The second station on this circle is manifestation.
Whatever we intend gets manifested, whether we intend it consciously or unconsciously.
Studies show that most of our behavior is unconscious. That’s scary to contemplate,
but we must. When it comes to our habits around race, we must acknowledge
and make what is unconscious conscious, so that we can set wise new intentions
as individuals and as a collective.

We must wake up.

The third station is transmission.
The manifestation of our unconscious intention gets transmitted outward
into the world through our actions and words, as well as inward through our thoughts
and emotions. What we manifest, we transmit. We communicate what’s on our minds
whether we want to or not. We communicate consciously and unconsciously,
verbally and nonverbally.

Also, very importantly, we communicate through vibration.
How did human beings communicate before language? We felt it.
Have you ever walked into a room, and when you opened the door you knew,
Boy, somebody was in here a minute ago, and they weren’t very happy?
We have this sensitivity, if we haven’t let it be educated out of us,
this sense of feeling what it is like to be in one another’s company.
Our mirror neurons fire, building empathy and understanding.
Neurologically and evolutionarily, we know we are capable of being together
because we are designed to be social creatures.

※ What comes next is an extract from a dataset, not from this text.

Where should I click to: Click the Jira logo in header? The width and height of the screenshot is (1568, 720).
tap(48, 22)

The next station in this circle is retribution.
Retribution doesn’t mean final judgment. Retribution means the here-and-now
consequences of a previous action, because karma means “action.”
Today’s adjective for someone who is aware of injustice is “woke”;
the quality of being awake to suffering is what defines the Buddha,
whose very name means “awakened.” If we aren’t awake,
our retribution won’t come in the form of enlightenment.

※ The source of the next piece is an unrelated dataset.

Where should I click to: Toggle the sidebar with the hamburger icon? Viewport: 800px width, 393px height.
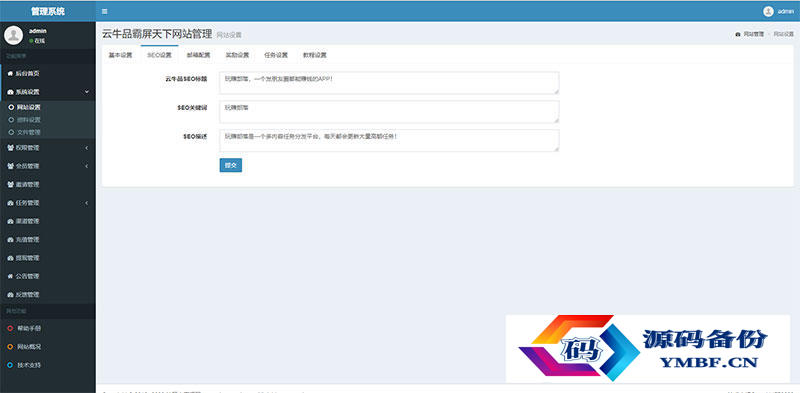click(105, 11)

The last stage after retribution is continuation.
It’s a natural process. If you don’t intervene and don’t shift the wheel onto new pathways,
the wheel of karma simply rolls on. This is true of the modern evolution
of racialized consciousness. We see the same heartbreaking patterns repeating
again and again: lynching in the deaths of Black people at the hands of the state,
or slavery in the funneling of Black and Brown people into indentured labor
in the prison industrial complex.

Karma reveals how our consciousness continues to turn—creating, propagating,
cultivating, and systemizing racism worldwide. But every wheel has an axis
that sustains its momentum, its movement forward, and its accumulated power.
Like the characters in The Wizard of Oz, we are journeying with courage,
clarity, and heart into the center of the axis, the secret space from which
we can heal and transform the suffering of racialized consciousness.


 
----------- Exercise: Opening the Working Ground of Race ----------

This is a reflective exercise to understand how the energies of America’s racial karma are alive in your life story. Find a place where you may stop to reflect mindfully. You may speak, write, think, and meditate on these questions. If you write, keep your thoughts in a journal so you may read them again. What insights do you gain from going deeply into your storehouse of thoughts, feelings, and memories about race?

        What is the story of how your name came to be?
        When did you first notice differences in people’s looks?
        What stories about race and skin color did you hear growing up?
        What phrases do you use to describe racial differences?
        How is your body responding to this exercise?
        How is your body responding to these memories?
        What race seeds were planted as you look back over your life? Seeds meaning thoughts, words,                         actions, and events that remain with you, consciously and unconsciously.
        Which of these seeds were wholesome (leading away from racialized hate, greed, and delusion)?
        Which of these seeds were unwholesome (leading toward racialized hate, greed, and delusion)?
        Which seeds are most impactful in your life now?
        What is your priority in healing the racialized consciousness in yourself?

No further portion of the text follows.